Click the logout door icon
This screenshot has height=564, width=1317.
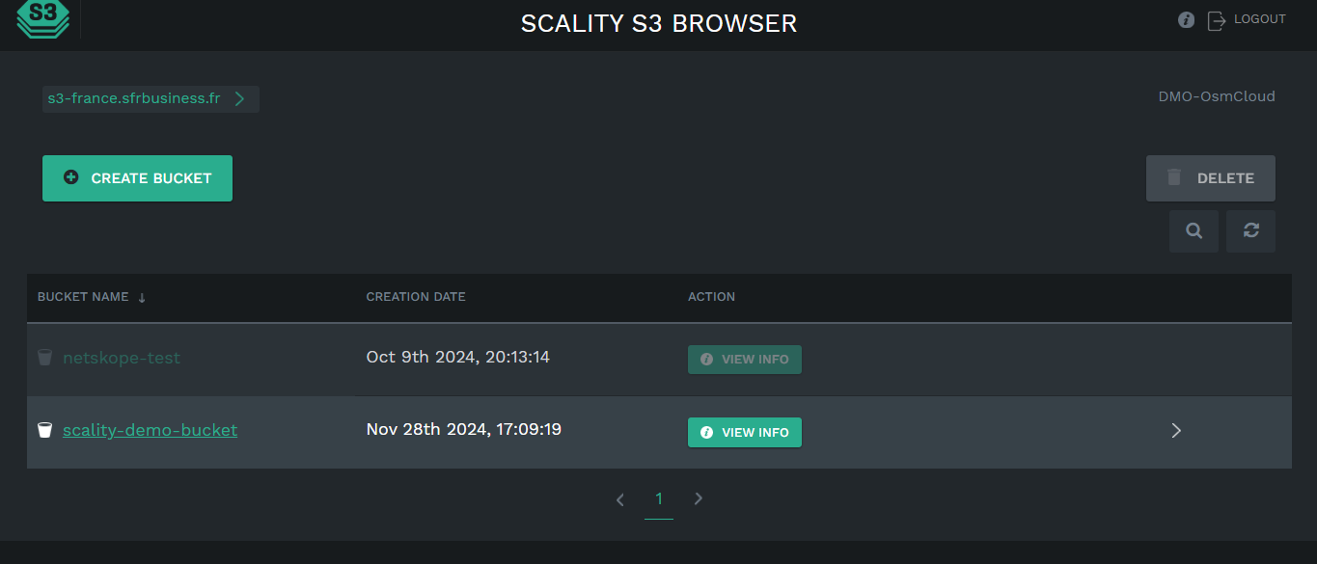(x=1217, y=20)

◇ ◇ ◇ ◇ ◇

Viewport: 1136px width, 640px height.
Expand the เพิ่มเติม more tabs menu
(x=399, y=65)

◇ ◇ ◇ ◇ ◇

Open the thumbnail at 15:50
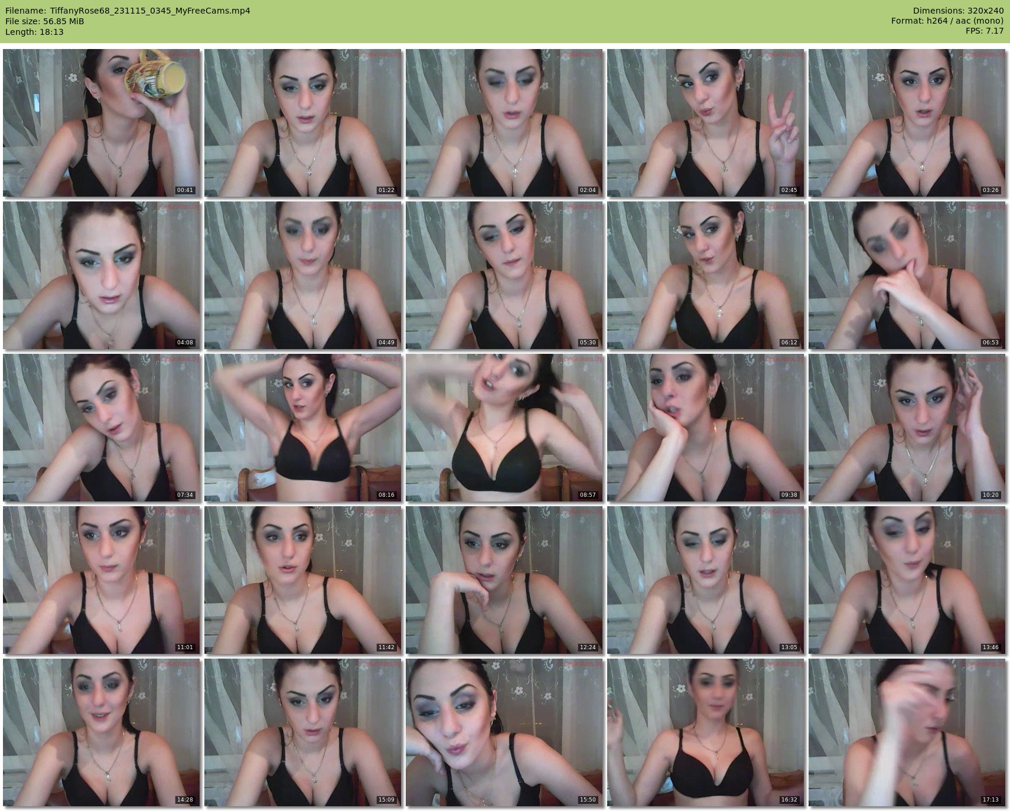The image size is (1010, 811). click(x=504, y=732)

◇ ◇ ◇ ◇ ◇

=== Task requirements ===
Write out again, unchanged, the rows starting at the line containing "Viewport: 1136px width, 640px height." and ending after the line containing "(x=399, y=65)".

=== Result ===
Viewport: 1136px width, 640px height.
Expand the เพิ่มเติม more tabs menu
(x=399, y=65)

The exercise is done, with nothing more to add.